REQUIRED TASK A: In the forum thread about Scyon flooring, how much does a 2700 x 600 Scyon sheet weigh?
+===+
Scyon (secura interior) performs the same way as compressed cement sheet.

----------


## Oldsaltoz

> Scyon is a hardies product and I doubt it is particle board.  As I understand it it is still a compressed cement type of product but fractionally lighter and easier to work.  A 2700 x 600 sheet is 40kg and comes in 2 types - interior and exterior.  The exterior does not need waterproofing in the same way particle board does.  It is recommended in the same way compressed cement sheet is.
>  see this link Scyon - Exterior Flooring or Scyon - Scyon Secura Interior Flooring

  Yes you are correct, I must have been thinking about some other product, well it was a big day yesterday and very late when I posted. That'll teach me a lesson.  
Good luck.   :Smilie:

----------


## otzi

Hello all, well the up date. I rang Hardy's and the chap in technical was very helpful. He understood well the issue. His answer was to use compressed cement sheet as there is less possibility of local compression under the feet of the  (possibly) shaking washing machine. Suggested was 15 mm but the 24 mm thickness would be best. Bunnings had small (1800x900) sheets of 18 mm for $99 (?) So I went with this, figuring that I could double it. Further it was suggested to coat the sheets with Davco waterproof membrane K10 plus. That was as pricy as the board. Screwing these down to the joists. -- Hopefully this will all work out OK. Oh, the flooring is quite stable (for old wooden flooring) during the aforementioned scientific bounce test. I was reckoning to do what I can on top and then further gusseting and joisting underneath if needed. There is no way of doing any more floor that this little support pad. -- Just as a by the way, Do screws grip successfully in the compressed cement sheet or do they need to go through and into something.?
+===+
REQUIRED TASK B: Reproduce the listing word for word, from the line containing "You are a computer-use" through the end of the listing, and leave the pictures out.

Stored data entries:
+===+
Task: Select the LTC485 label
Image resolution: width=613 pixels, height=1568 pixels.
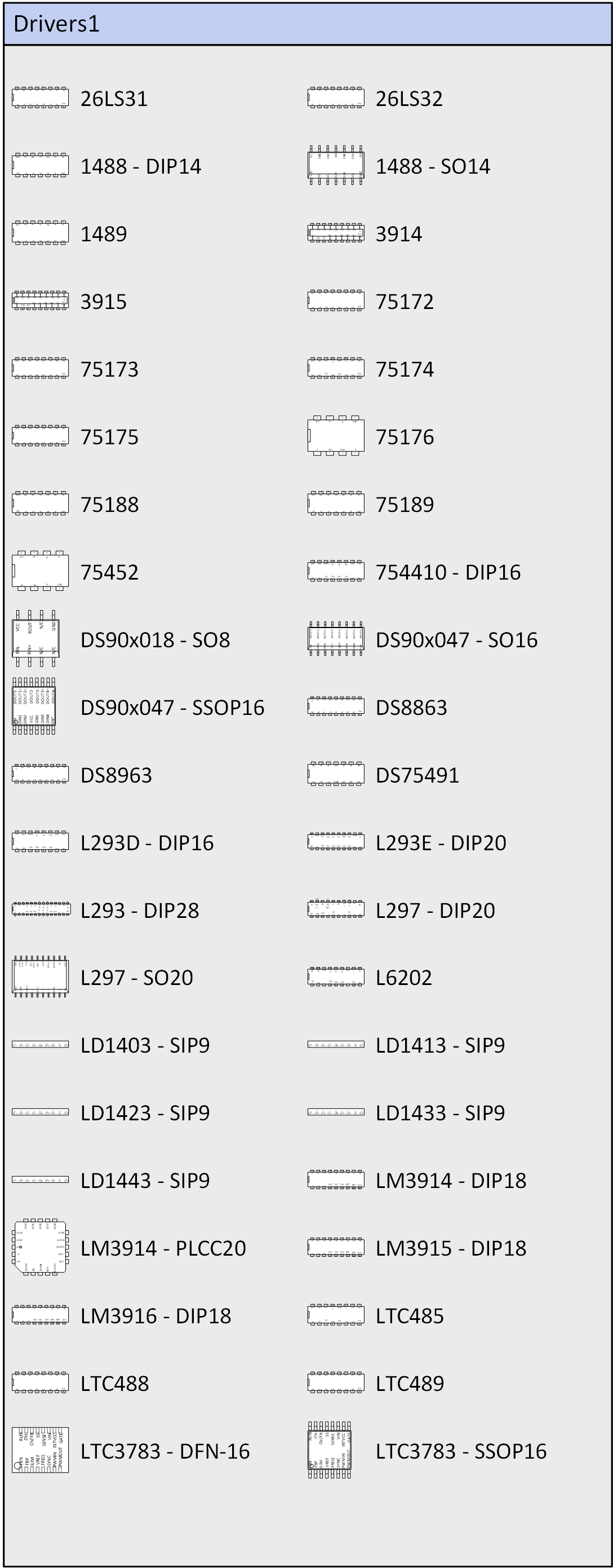Action: pos(409,1315)
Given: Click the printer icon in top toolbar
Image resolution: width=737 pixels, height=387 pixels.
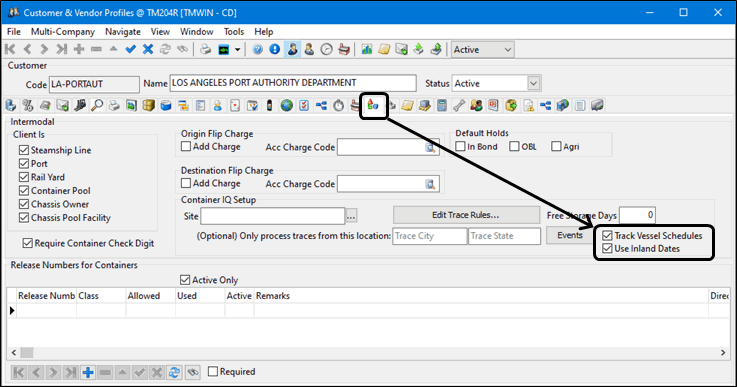Looking at the screenshot, I should [x=205, y=49].
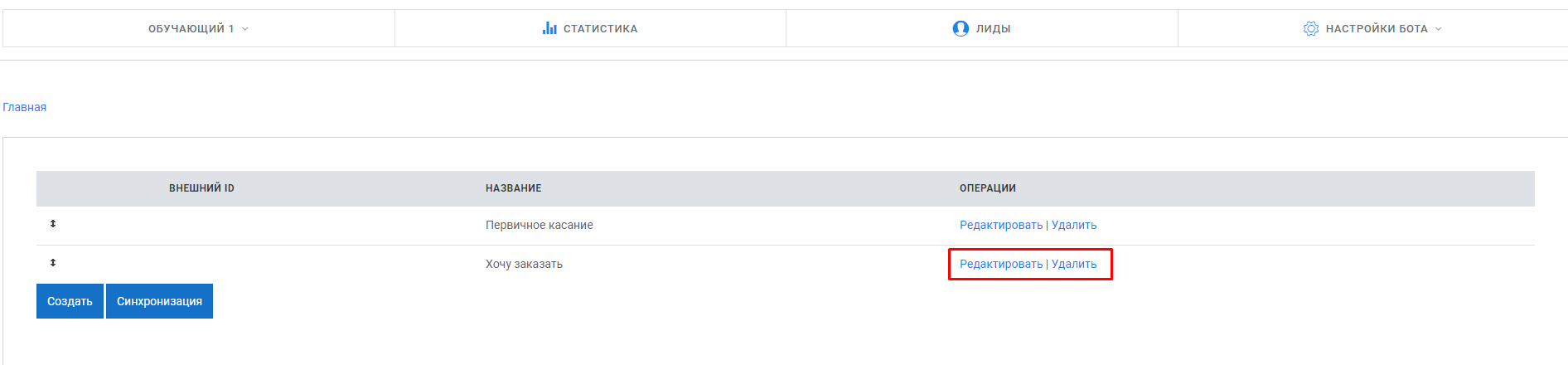Click the gear icon for bot settings
Image resolution: width=1568 pixels, height=365 pixels.
tap(1311, 28)
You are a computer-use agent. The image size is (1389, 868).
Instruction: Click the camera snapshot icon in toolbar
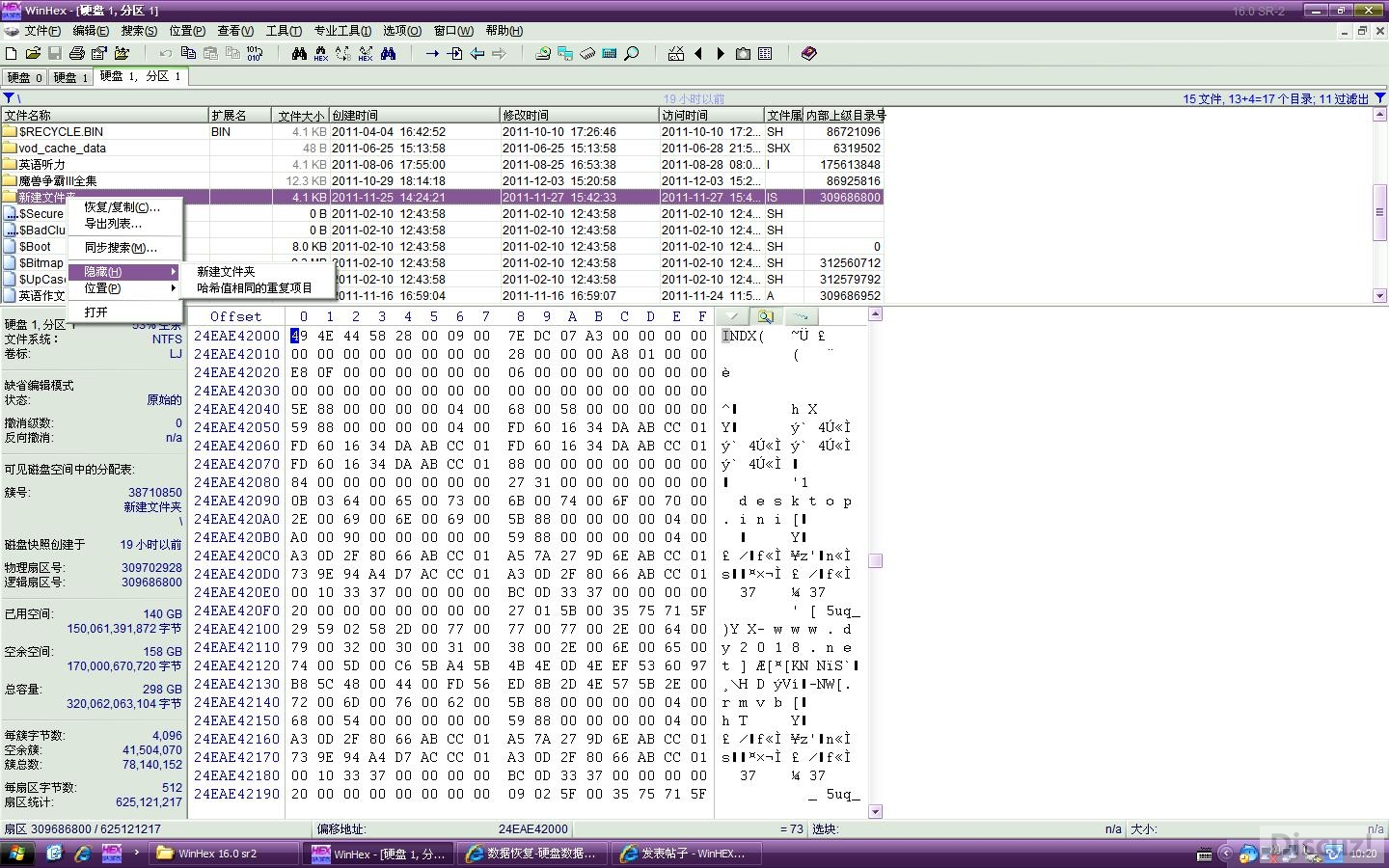click(743, 54)
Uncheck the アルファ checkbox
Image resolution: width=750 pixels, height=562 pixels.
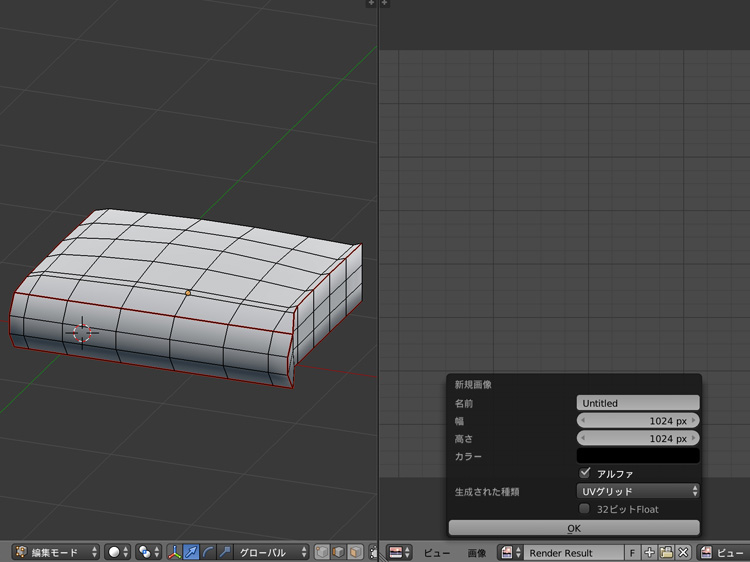pos(585,473)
+===+
OUTPUT A: A 2700 x 600 sheet weighs 40kg.

OUTPUT B:
You are a computer-use agent. The image size is (1389, 868).
Instruction: Click the camera snapshot icon in toolbar
click(743, 54)
Uncheck the アルファ checkbox
Image resolution: width=750 pixels, height=562 pixels.
pos(585,473)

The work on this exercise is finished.